> Problem requirements: Using the entries that follow, report the number of lines that include the string "agent", without any other text.

Saved entries:
+ + + +
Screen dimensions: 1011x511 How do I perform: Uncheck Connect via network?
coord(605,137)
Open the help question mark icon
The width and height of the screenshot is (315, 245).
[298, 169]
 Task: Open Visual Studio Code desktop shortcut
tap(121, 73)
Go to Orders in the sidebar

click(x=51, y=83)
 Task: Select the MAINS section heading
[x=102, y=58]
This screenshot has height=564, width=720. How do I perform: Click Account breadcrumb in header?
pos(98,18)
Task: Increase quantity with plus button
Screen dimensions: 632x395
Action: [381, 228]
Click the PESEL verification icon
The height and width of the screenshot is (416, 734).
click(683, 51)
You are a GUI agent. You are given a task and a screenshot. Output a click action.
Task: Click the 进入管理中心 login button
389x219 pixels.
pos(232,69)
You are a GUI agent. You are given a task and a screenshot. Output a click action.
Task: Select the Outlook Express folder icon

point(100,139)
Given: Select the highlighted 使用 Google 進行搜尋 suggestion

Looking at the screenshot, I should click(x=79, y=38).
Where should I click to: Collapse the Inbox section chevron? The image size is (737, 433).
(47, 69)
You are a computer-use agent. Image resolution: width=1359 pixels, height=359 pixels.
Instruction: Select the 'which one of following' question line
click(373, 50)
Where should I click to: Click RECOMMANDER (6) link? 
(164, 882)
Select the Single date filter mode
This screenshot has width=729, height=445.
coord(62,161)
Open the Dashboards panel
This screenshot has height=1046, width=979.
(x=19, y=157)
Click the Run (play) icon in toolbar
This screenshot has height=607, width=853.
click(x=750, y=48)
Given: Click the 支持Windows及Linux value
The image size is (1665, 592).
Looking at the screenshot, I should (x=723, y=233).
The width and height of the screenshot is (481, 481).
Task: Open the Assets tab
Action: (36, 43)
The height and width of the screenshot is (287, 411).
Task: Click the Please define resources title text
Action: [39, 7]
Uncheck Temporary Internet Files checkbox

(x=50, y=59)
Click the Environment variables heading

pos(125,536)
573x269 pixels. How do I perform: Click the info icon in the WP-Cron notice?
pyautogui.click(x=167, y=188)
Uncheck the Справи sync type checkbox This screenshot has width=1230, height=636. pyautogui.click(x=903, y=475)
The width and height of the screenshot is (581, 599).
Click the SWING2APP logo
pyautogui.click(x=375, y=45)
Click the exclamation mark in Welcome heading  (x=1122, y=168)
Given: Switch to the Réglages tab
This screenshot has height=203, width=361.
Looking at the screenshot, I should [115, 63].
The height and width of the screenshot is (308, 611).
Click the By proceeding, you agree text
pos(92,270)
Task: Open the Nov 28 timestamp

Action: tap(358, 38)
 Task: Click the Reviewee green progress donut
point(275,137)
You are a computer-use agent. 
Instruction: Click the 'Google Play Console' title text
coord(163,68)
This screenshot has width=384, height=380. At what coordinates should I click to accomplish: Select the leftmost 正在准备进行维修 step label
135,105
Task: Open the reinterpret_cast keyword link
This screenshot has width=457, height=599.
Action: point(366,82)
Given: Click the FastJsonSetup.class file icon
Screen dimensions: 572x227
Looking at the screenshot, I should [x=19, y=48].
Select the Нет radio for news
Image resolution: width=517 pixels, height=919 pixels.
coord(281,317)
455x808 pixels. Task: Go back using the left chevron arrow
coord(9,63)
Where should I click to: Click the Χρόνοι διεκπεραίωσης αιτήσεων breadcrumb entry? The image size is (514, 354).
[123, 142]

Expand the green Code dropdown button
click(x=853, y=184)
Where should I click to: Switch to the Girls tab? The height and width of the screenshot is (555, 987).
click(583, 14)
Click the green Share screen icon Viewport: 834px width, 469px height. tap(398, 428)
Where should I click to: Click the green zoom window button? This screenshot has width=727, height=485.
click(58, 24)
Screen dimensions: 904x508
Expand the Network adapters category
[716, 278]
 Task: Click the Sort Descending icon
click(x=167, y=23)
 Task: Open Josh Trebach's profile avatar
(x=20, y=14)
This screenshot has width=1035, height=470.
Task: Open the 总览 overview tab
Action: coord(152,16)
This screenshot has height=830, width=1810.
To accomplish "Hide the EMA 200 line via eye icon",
+ + + +
> Written answer: 4